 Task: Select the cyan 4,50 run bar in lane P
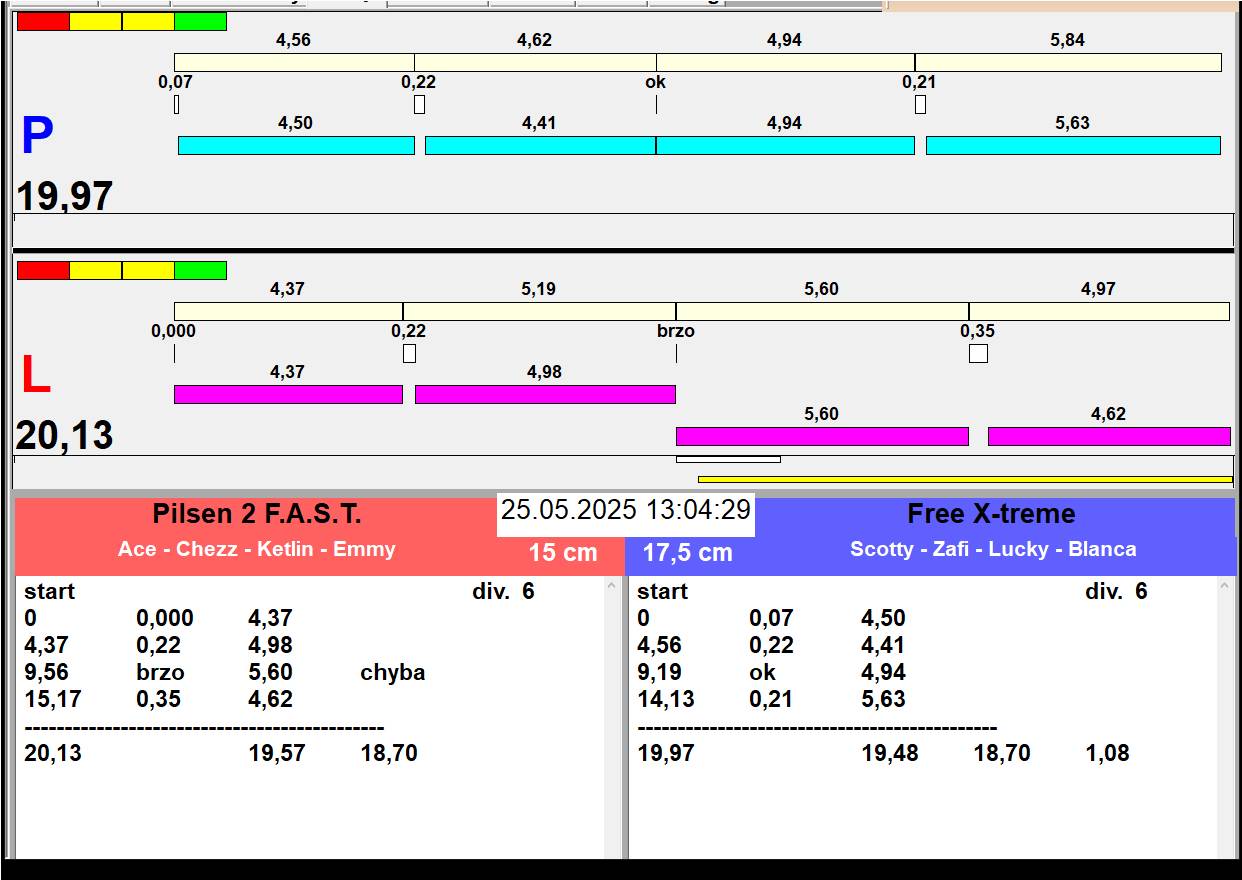[296, 145]
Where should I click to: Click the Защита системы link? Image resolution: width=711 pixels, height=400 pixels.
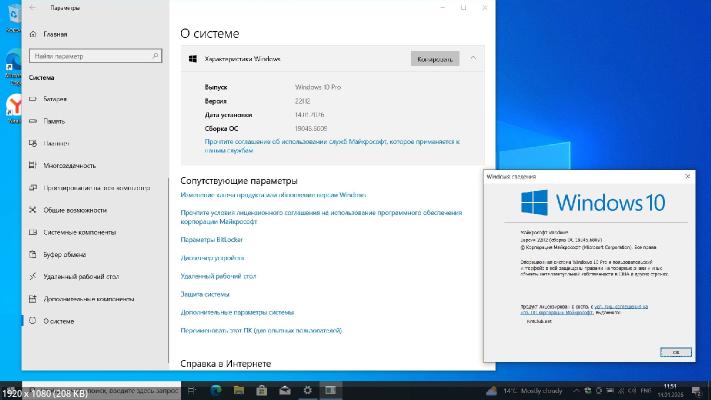coord(205,294)
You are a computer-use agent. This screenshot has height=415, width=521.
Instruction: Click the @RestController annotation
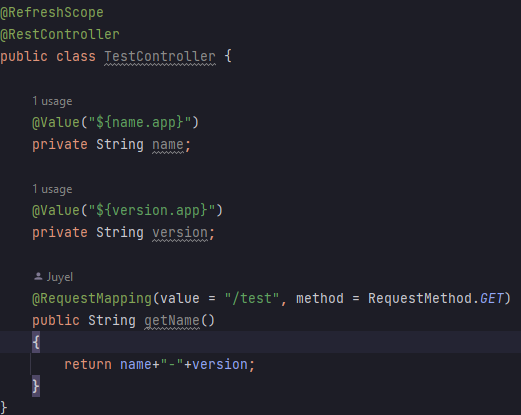pyautogui.click(x=60, y=34)
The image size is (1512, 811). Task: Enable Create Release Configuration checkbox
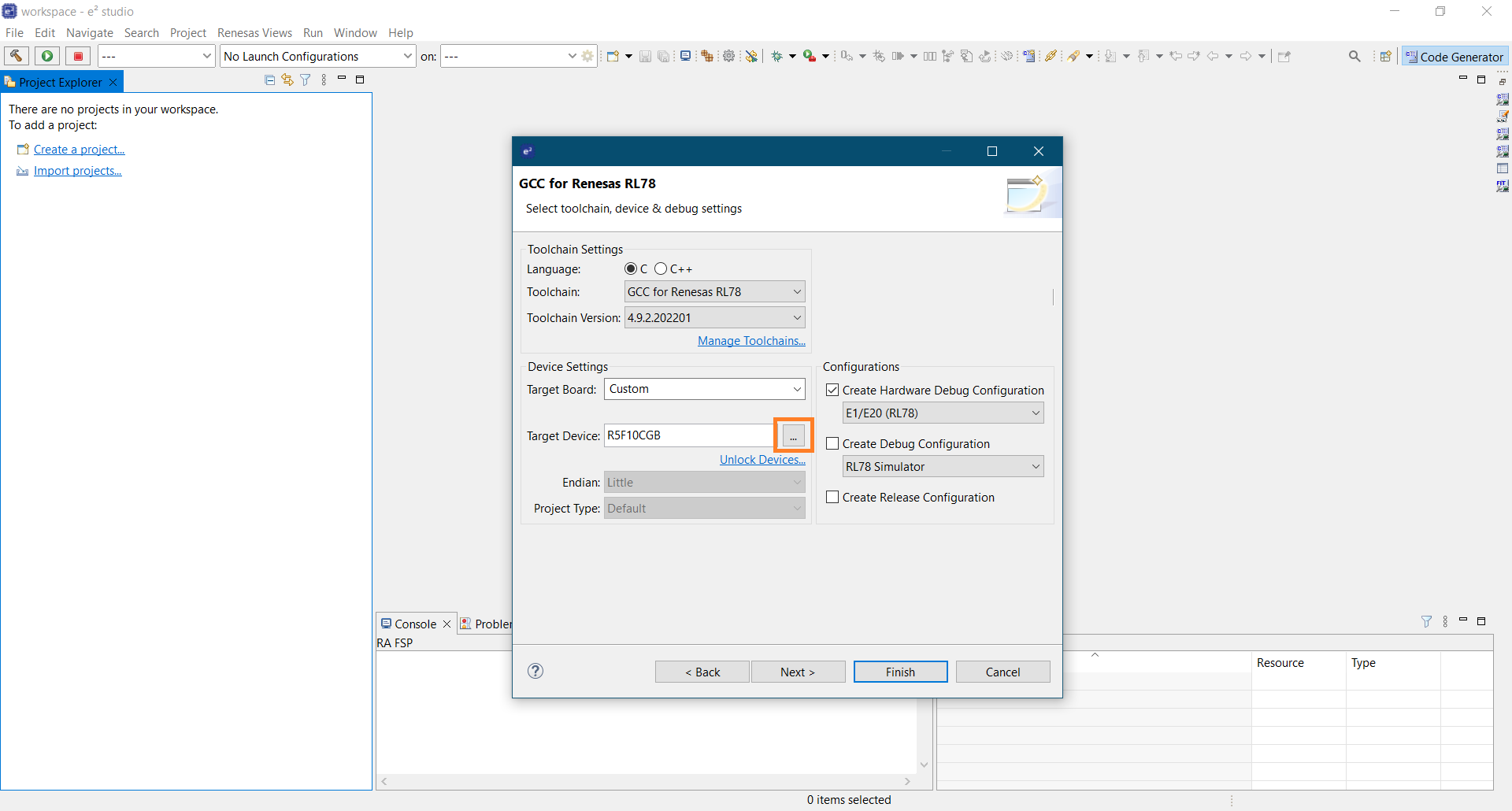832,498
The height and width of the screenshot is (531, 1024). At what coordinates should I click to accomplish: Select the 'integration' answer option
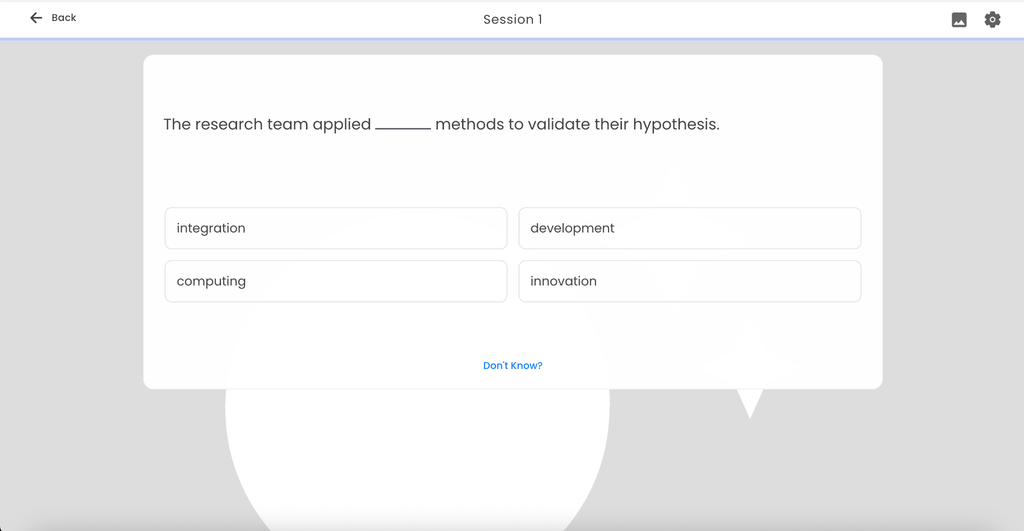point(336,228)
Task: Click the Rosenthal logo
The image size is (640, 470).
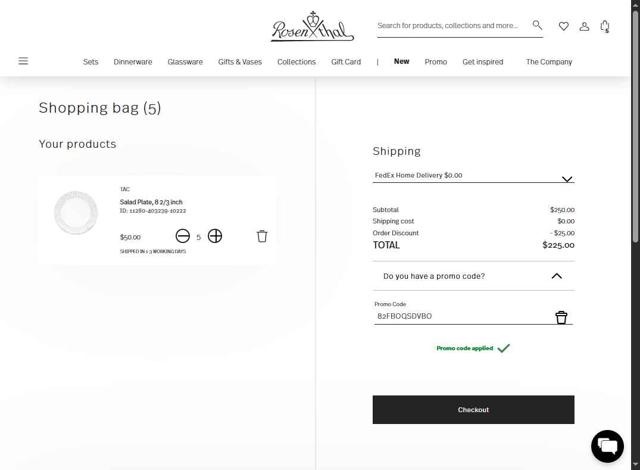Action: tap(312, 27)
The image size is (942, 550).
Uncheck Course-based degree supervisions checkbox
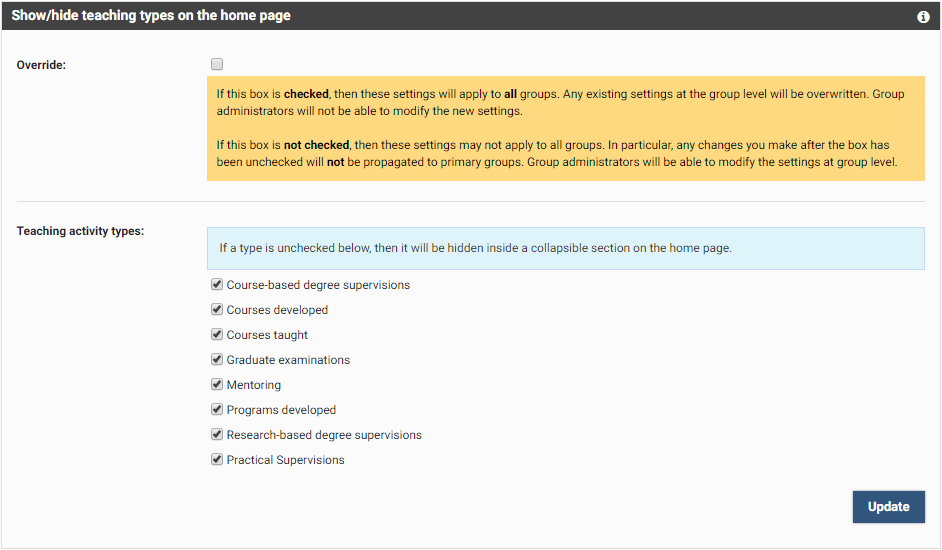pyautogui.click(x=217, y=285)
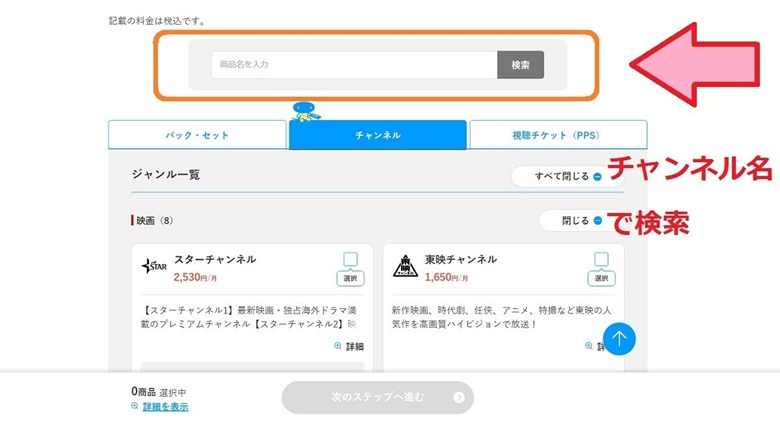This screenshot has width=780, height=422.
Task: Click the large pink arrow annotation
Action: click(701, 63)
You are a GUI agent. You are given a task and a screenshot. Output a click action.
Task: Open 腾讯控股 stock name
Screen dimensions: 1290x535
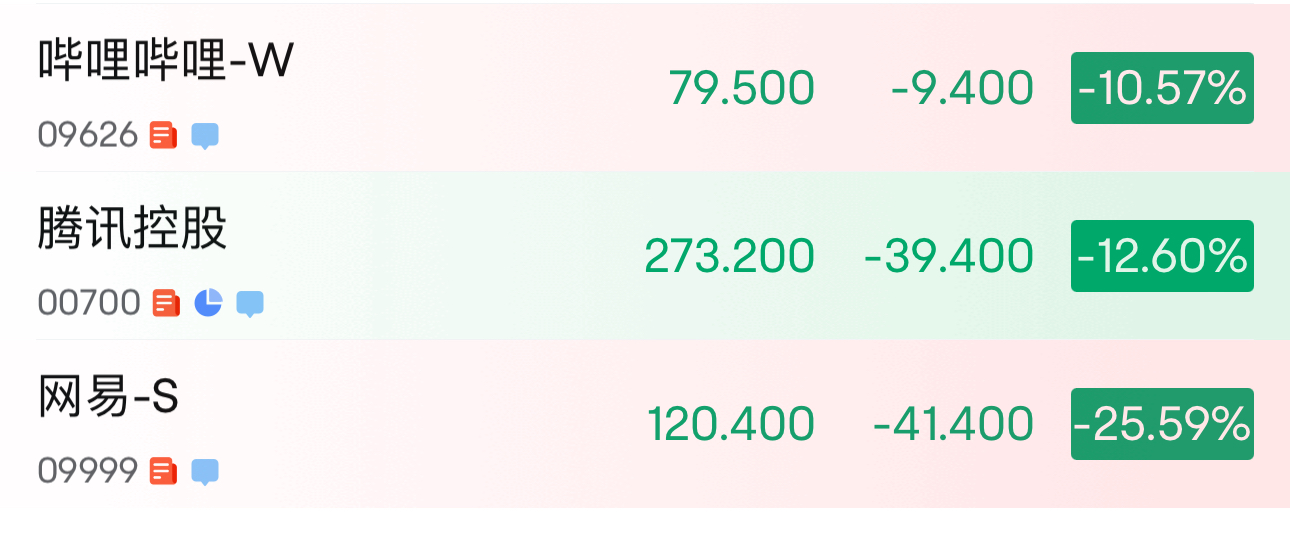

• _TASK REQUIREMENTS_
The records above should be returned exactly, with only their pictures held back.

• _TASK RESULT_
 Task: Select the cyan 4,50 run bar in lane P
[296, 145]
Where should I click to: Click the Защита системы link? Image resolution: width=711 pixels, height=400 pixels.
coord(205,294)
You are a computer-use agent. This screenshot has height=415, width=521.
Instruction: Click the @RestController annotation
pyautogui.click(x=60, y=34)
The image size is (1512, 811). Task: Enable Create Release Configuration checkbox
832,498
The height and width of the screenshot is (531, 1024). At what coordinates should I click to accomplish: Select the 'integration' answer option
point(336,228)
Task: Click the Rosenthal logo
The image size is (640, 470).
Action: tap(312, 27)
The image size is (942, 550).
Uncheck Course-based degree supervisions checkbox
pyautogui.click(x=217, y=285)
This screenshot has width=780, height=422.
Task: Click the large pink arrow annotation
Action: click(701, 63)
You are a GUI agent. You are given a task and a screenshot. Output a click action.
Task: Open 腾讯控股 stock name
Screen dimensions: 1290x535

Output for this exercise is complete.